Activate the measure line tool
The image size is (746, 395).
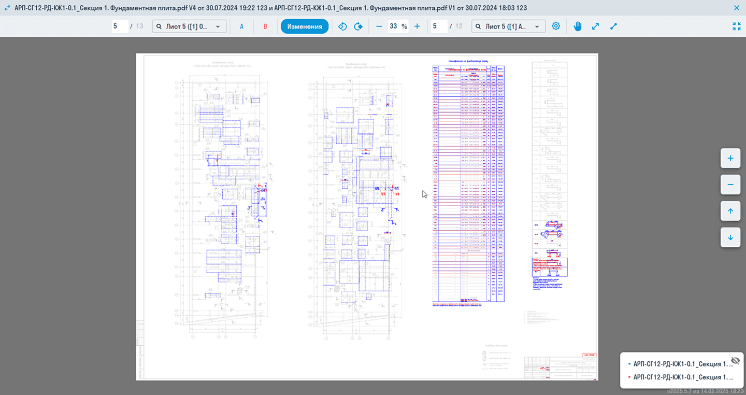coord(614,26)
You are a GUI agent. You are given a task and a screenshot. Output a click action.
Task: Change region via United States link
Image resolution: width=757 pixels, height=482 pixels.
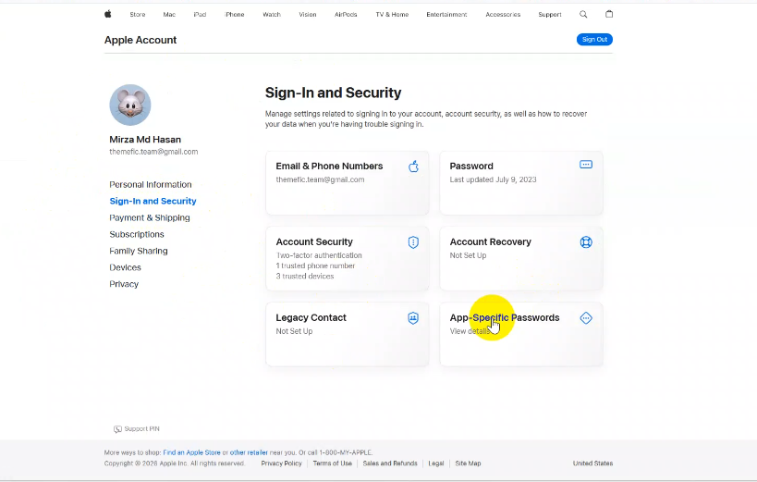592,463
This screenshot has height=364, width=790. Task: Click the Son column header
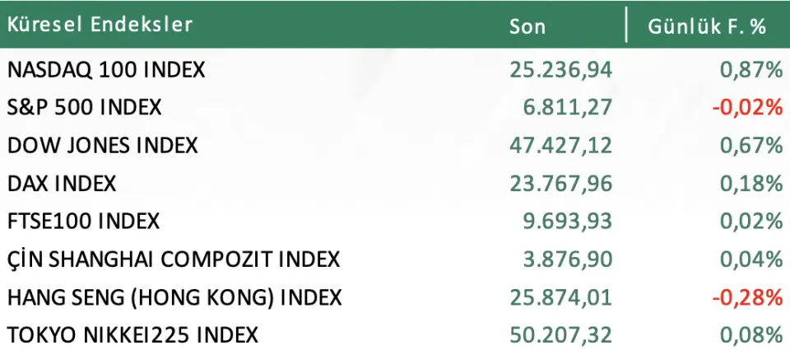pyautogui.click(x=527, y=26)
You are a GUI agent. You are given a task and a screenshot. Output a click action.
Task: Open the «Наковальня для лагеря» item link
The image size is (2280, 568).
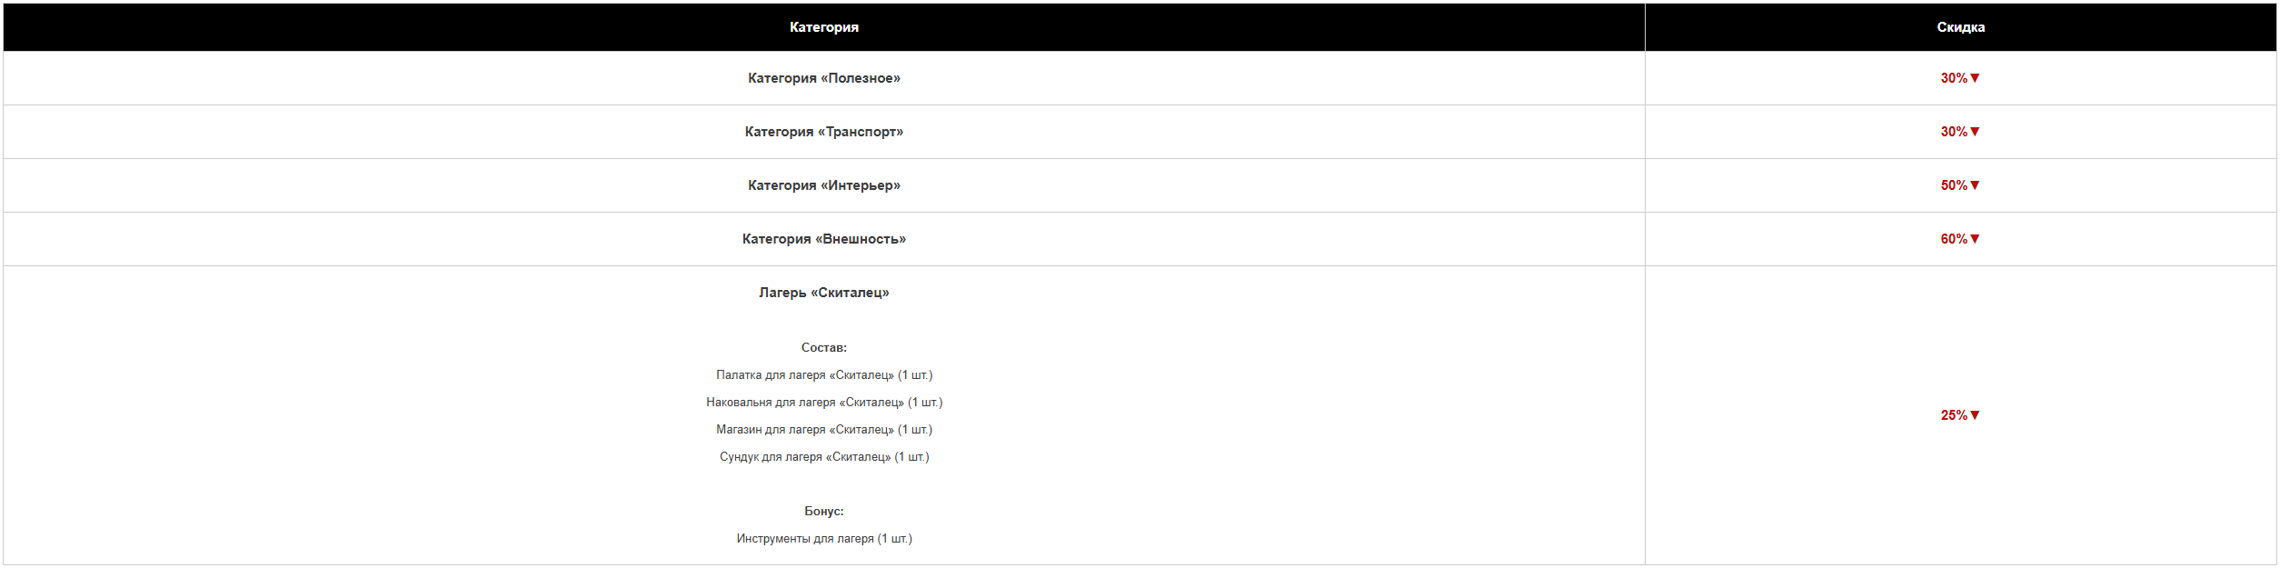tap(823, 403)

* * *

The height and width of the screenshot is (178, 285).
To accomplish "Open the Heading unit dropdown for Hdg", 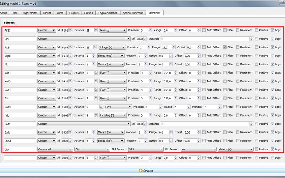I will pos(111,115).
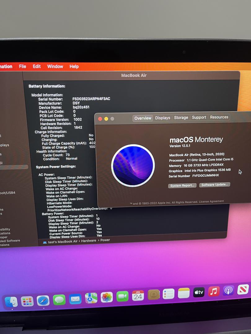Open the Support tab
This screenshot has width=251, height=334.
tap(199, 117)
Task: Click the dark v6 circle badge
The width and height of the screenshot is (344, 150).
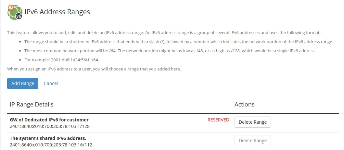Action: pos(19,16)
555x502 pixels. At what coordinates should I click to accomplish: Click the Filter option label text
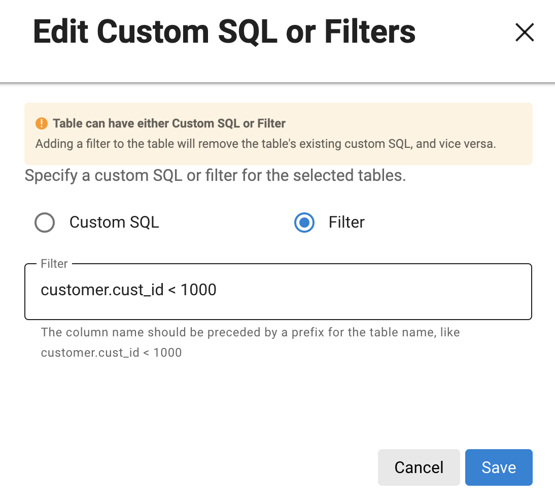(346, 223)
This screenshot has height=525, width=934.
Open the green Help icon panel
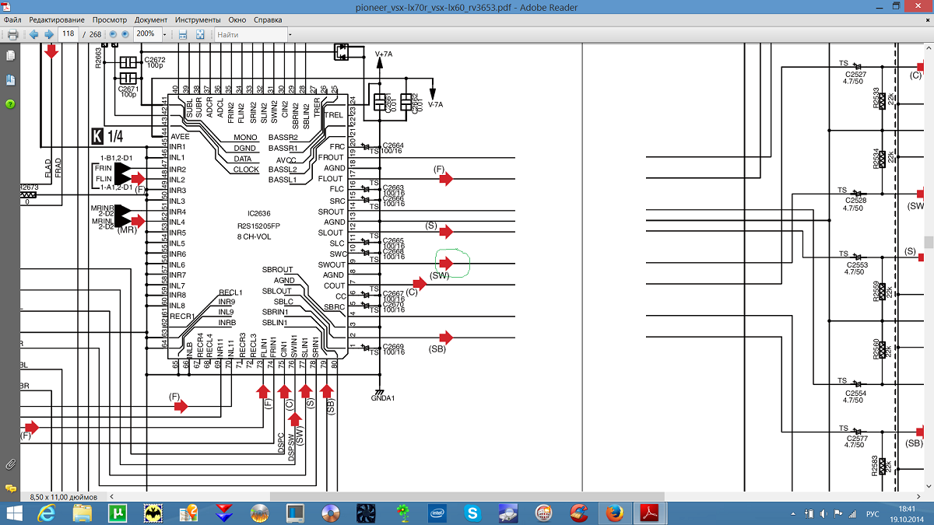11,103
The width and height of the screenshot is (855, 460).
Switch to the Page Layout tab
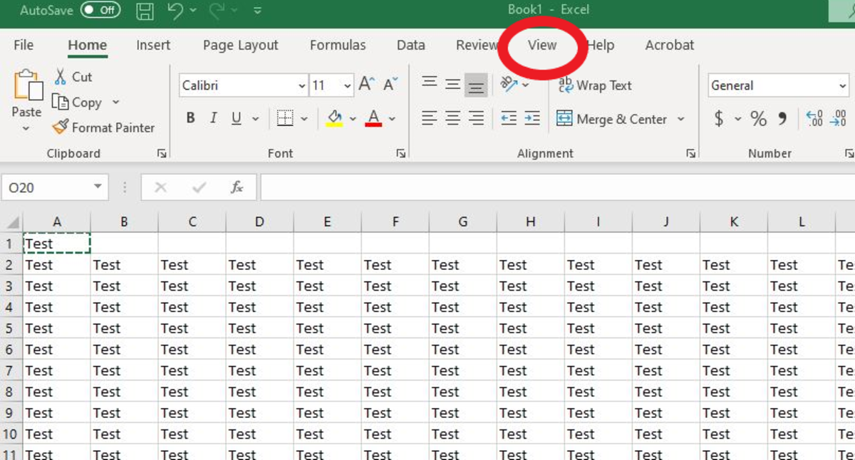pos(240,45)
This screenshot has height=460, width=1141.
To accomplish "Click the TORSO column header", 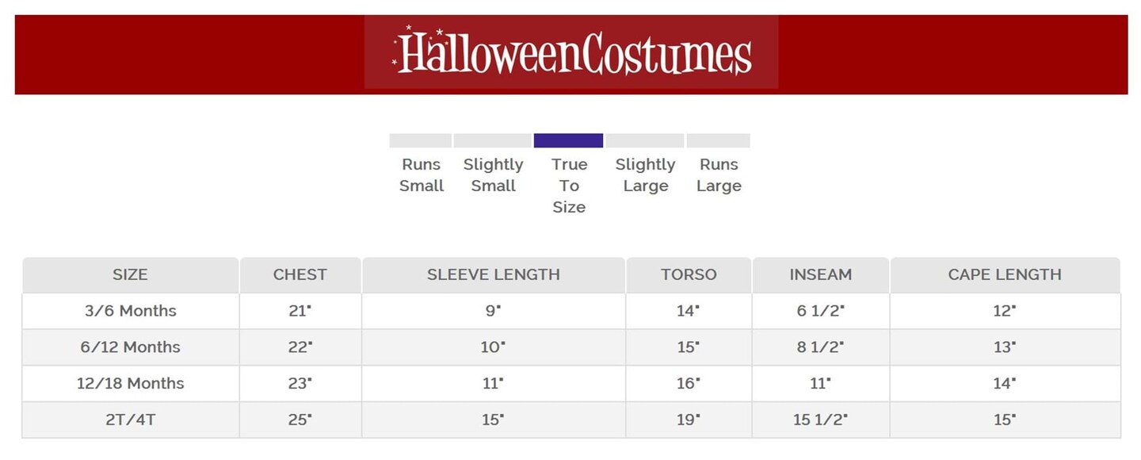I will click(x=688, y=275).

**Exercise details**
Look through the listing, and copy each line in which the string "link" turns up.

**Result for this task**
Task: Change region via United States link
Task: Open the «Наковальня для лагеря» item link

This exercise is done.